PAGE EXCERPT ->
┌────────
Known for his frumpy appearance, it’s not obvious at first glance that Warren Buffett is today worth more than $65 billion. Sure, he runs a multinational holding company Berkshire Hathaway and has a golden touch with stock picks, but Buffett prefers Cherry Cokes to booze, lives in the same house he’d bought in Omaha for $31,500 in 1958 and celebrated his second marriage by dining at a chain restaurant. He’s also pledged to give away the majority of his fortune during his lifetime.
At 85-years-old, the CEO is a true nonconformist among his leadership kind, and he continues to surprise us. His most recent splashy move that made news was his unexpected investment of $1 billion in Apple stock. Buffett has a well-known reputation for staying away from tech stocks. But for him, this is just par for the course.
His ticker tape of surprise moves include the highly unorthodox arrangement he had with his first wife, Susan Buffett and his mistress — who eventually became his second wife.
└────────
STUDY QUESTIONS ->
[a] Using the Warren Buffett passage, answer each question below on its own line, marked (i), (ii), (iii).
(i) How much did Buffett pay for his house in Omaha, and in what year?
(ii) How much did he invest in Apple stock?
(iii) Who eventually became his second wife?
[b] Decide whether each statement below agrees with the Warren Buffett passage. Answer yes or no and quote the words that decide it.
(i) Buffett is known for favoring tech stocks.
(ii) Buffett has pledged to give away most of his fortune during his lifetime.
(iii) Buffett prefers booze to Cherry Cokes.
[c] Continue the Warren Buffett passage from where it stops.

SUPPLIED RECORDS ->
┌────────
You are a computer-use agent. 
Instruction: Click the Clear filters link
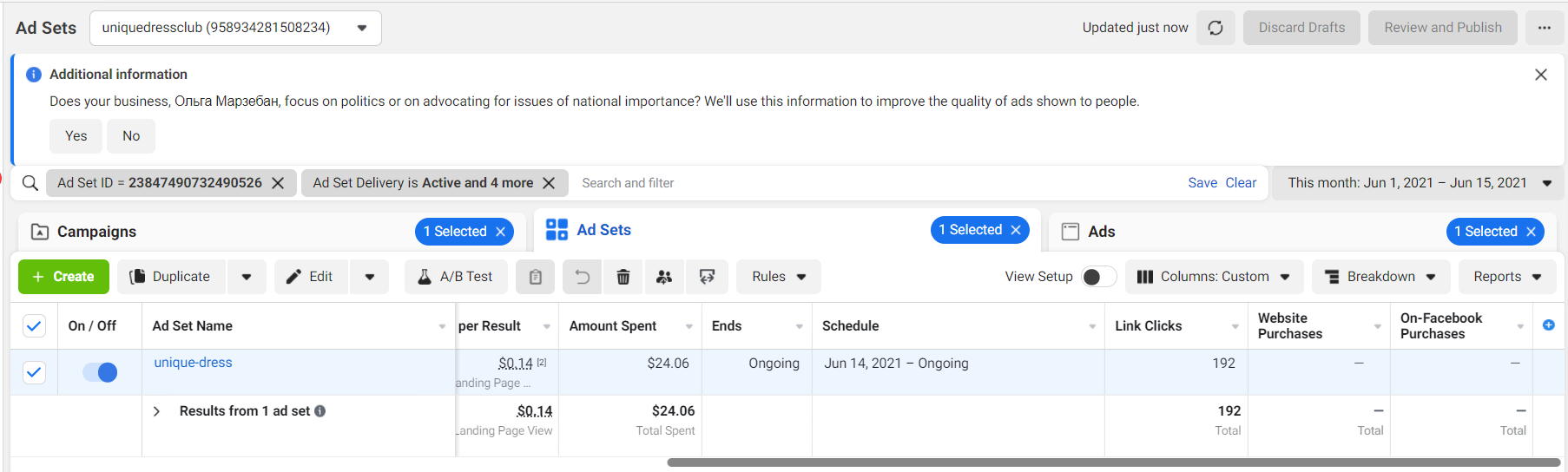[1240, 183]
└────────
┌────────
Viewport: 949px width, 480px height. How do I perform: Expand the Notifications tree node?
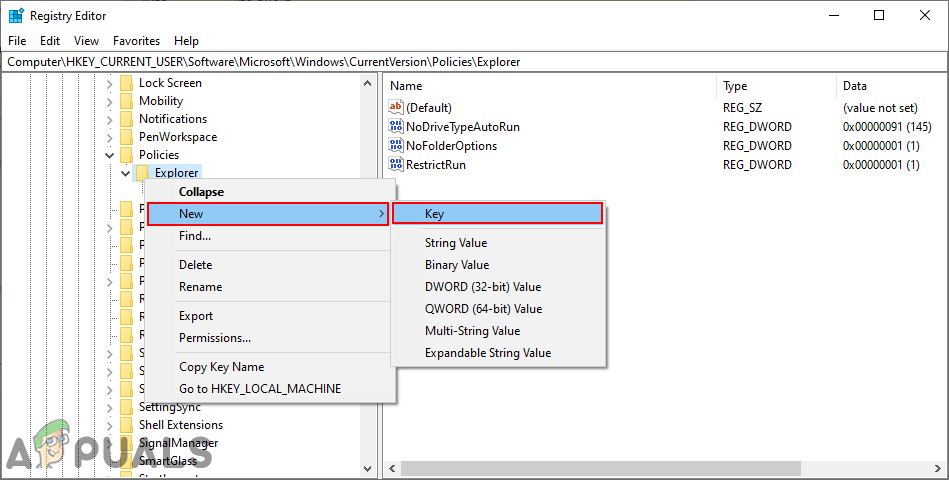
└────────
ANSWERS BELOW ->
[a]
(i) $31,500, in 1958
(ii) $1 billion
(iii) His mistress

[b]
(i) No: "Buffett has a well-known reputation for staying away from tech stocks."
(ii) Yes: "He’s also pledged to give away the majority of his fortune during his lifetime."
(iii) No: "Buffett prefers Cherry Cokes to booze"

[c]
While he and Susan had a traditional marriage for the first 25 years, raising three children with Susan as the stay-at-home mom, in 1977 Susan moved to San Francisco to pursue her dream of becoming a singer. Buffett was a mess, unable to look after himself, and Susan — worried about her husband’s well-being — asked local waitress, Astrid Menks, to look after Buffett.
What ensued was a unique symbiosis and respect between the trio, with the three sending out holiday cards including all of their names. When asked about his arrangement, Buffett put it like this: “Susie put me together, and Astrid keeps me together.”
When Susan died from cancer in 2004, he was devastated. He married Astrid — whom is like-minded in frugality — two years later in a quiet civil ceremony at his daughter Susie’s home.
The finance titan’s life is the realization of living by his own rules and leadership wisdom. Buffett is a true radical and visionary.
Here are five leadership lessons we can glean from his life.
1. Mine your area of expertise.
Buffett is a longtime value investor, considered a somewhat stodgy, old-fashioned strategy versus the more new-fangled growth investing that is associated with tech investing.
The “Oracle from Omaha” invests in stocks that have been undervalued by the market but have good instrinsic value — and then waits for the market to recognize the value. His approach sometimes takes years for a payoff, but his success motto is that he’ll take a certain payoff over a big one any day.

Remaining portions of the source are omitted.